- Records for the task:

════════════════

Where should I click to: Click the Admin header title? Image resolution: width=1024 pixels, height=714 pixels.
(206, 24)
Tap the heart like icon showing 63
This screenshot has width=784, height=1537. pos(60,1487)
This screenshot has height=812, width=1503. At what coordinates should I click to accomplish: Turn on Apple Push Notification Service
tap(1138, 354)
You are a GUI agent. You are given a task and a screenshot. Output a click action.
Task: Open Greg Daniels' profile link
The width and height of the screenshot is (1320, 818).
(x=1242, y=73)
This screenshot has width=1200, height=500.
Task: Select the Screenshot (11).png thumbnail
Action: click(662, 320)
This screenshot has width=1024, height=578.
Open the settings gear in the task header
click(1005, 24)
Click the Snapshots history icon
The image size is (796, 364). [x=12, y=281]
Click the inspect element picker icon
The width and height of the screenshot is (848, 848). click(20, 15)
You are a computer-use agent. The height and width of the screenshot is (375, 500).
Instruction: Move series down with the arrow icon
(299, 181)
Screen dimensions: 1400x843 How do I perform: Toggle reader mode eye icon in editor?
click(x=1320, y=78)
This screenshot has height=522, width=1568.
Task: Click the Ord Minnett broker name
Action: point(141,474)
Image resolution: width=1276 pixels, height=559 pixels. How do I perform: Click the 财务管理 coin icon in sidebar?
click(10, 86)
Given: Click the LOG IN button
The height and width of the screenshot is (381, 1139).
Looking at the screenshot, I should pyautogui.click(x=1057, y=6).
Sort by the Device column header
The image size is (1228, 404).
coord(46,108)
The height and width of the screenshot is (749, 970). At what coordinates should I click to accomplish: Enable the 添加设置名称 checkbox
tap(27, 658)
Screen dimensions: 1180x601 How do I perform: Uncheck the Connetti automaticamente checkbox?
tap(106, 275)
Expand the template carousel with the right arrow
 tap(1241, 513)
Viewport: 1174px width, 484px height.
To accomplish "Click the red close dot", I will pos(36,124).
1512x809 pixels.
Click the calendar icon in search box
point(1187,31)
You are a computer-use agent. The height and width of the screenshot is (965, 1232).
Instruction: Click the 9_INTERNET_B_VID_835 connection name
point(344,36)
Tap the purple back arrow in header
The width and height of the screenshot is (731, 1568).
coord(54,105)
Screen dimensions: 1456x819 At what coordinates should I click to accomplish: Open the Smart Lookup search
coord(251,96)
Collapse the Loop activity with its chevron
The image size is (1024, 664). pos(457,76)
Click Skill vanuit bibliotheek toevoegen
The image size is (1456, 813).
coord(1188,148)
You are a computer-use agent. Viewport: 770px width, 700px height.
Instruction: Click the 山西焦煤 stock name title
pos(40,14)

════════════════

- Task requirements: Rewrite all of the material above, substituting "symbol" for every "icon" and leaving everything else unchanged.

- Solution to the problem:
Where should I click to: Click the Admin header title? Image resolution: width=1024 pixels, height=714 pixels.
(206, 24)
Tap the heart like symbol showing 63
This screenshot has width=784, height=1537. pos(60,1487)
This screenshot has height=812, width=1503. At what coordinates should I click to accomplish: Turn on Apple Push Notification Service
tap(1138, 354)
You are a GUI agent. You are given a task and a screenshot. Output a click action.
Task: Open Greg Daniels' profile link
The width and height of the screenshot is (1320, 818).
(x=1242, y=73)
This screenshot has width=1200, height=500.
Task: Select the Screenshot (11).png thumbnail
Action: click(662, 320)
This screenshot has width=1024, height=578.
Open the settings gear in the task header
click(1005, 24)
Click the Snapshots history symbol
The image size is (796, 364). [x=12, y=281]
Click the inspect element picker symbol
The width and height of the screenshot is (848, 848). click(20, 15)
You are a computer-use agent. The height and width of the screenshot is (375, 500).
Instruction: Move series down with the arrow symbol
(299, 181)
Screen dimensions: 1400x843 How do I perform: Toggle reader mode eye symbol in editor?
click(x=1320, y=78)
This screenshot has height=522, width=1568.
Task: Click the Ord Minnett broker name
Action: point(141,474)
Image resolution: width=1276 pixels, height=559 pixels. How do I perform: Click the 财务管理 coin symbol in sidebar?
click(10, 86)
Given: Click the LOG IN button
The height and width of the screenshot is (381, 1139).
Looking at the screenshot, I should pyautogui.click(x=1057, y=6).
Sort by the Device column header
The image size is (1228, 404).
coord(46,108)
The height and width of the screenshot is (749, 970). At what coordinates should I click to accomplish: Enable the 添加设置名称 checkbox
tap(27, 658)
Screen dimensions: 1180x601 How do I perform: Uncheck the Connetti automaticamente checkbox?
tap(106, 275)
Expand the template carousel with the right arrow
 tap(1241, 513)
Viewport: 1174px width, 484px height.
To accomplish "Click the red close dot", I will pos(36,124).
1512x809 pixels.
Click the calendar symbol in search box
point(1187,31)
You are a computer-use agent. The height and width of the screenshot is (965, 1232).
Instruction: Click the 9_INTERNET_B_VID_835 connection name
point(344,36)
Tap the purple back arrow in header
The width and height of the screenshot is (731, 1568).
coord(54,105)
Screen dimensions: 1456x819 At what coordinates should I click to accomplish: Open the Smart Lookup search
coord(251,96)
Collapse the Loop activity with its chevron
The image size is (1024, 664). pos(457,76)
Click Skill vanuit bibliotheek toevoegen
The image size is (1456, 813).
coord(1188,148)
You are a computer-use agent. Viewport: 770px width, 700px height.
Instruction: Click the 山西焦煤 stock name title
pos(40,14)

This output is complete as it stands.